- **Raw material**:
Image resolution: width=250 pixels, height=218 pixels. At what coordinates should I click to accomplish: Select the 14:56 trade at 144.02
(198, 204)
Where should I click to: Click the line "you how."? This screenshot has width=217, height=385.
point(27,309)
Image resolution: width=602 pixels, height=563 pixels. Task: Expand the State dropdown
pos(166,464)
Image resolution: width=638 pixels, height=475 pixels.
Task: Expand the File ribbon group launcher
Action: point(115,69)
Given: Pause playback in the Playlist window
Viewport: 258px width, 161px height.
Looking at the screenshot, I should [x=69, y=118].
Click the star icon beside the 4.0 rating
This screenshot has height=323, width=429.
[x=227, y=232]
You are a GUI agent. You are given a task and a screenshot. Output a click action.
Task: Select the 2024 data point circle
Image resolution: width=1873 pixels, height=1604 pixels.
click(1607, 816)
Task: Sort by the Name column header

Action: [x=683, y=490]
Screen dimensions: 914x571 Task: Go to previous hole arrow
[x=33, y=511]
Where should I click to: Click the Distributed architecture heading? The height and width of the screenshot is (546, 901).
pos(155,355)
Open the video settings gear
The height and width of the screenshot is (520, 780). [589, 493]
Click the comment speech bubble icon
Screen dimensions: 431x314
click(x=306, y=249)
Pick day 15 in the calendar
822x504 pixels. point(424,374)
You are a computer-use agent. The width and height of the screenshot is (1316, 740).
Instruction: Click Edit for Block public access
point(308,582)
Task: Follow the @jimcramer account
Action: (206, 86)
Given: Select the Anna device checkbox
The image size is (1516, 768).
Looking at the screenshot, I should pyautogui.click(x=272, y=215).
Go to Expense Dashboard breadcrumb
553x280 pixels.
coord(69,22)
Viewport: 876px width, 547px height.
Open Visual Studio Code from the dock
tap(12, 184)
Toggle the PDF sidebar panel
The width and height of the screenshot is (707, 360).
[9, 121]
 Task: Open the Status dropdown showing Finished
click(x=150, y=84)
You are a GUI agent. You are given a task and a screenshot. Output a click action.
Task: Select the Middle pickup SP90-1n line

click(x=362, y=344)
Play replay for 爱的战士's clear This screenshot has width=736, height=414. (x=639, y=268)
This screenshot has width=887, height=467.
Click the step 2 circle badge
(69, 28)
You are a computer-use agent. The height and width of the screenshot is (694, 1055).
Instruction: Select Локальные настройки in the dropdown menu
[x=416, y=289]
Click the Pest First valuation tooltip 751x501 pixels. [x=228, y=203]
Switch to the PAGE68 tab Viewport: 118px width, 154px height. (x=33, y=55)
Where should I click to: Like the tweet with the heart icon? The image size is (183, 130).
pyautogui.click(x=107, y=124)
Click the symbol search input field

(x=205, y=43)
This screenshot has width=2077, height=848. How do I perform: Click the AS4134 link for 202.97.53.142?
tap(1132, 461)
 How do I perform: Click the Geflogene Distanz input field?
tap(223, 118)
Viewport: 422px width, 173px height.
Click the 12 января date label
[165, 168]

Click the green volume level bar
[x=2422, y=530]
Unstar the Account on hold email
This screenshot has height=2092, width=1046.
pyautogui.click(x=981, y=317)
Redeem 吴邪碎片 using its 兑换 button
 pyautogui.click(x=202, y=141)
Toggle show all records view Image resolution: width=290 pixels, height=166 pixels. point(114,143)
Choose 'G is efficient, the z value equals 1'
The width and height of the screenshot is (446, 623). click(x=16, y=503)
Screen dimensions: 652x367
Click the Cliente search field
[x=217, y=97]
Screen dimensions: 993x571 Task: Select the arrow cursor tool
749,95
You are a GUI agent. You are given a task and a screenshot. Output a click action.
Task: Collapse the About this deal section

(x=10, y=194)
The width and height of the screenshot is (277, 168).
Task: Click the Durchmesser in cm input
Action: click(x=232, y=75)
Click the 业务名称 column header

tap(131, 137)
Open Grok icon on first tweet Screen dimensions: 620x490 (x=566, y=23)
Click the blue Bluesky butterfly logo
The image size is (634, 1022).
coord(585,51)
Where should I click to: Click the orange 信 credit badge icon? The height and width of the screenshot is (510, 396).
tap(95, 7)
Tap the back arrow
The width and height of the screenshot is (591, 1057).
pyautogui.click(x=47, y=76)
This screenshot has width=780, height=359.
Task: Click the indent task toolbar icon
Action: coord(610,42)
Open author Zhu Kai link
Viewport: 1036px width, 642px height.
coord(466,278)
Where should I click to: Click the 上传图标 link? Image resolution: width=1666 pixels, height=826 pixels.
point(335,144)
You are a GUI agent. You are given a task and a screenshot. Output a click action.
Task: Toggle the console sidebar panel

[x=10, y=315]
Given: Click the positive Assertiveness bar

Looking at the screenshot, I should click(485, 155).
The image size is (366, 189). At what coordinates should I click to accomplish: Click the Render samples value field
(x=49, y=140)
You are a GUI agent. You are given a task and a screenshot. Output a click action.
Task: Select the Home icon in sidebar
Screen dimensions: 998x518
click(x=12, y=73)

- **Stated exercise**: Copy the stretch of the material from its first line through the line containing "point(27,309)", word for word.

- **Full response**:
Image resolution: width=250 pixels, height=218 pixels. At what coordinates should I click to accomplish: Select the 14:56 trade at 144.02
(198, 204)
Where should I click to: Click the line "you how."? This screenshot has width=217, height=385.
point(27,309)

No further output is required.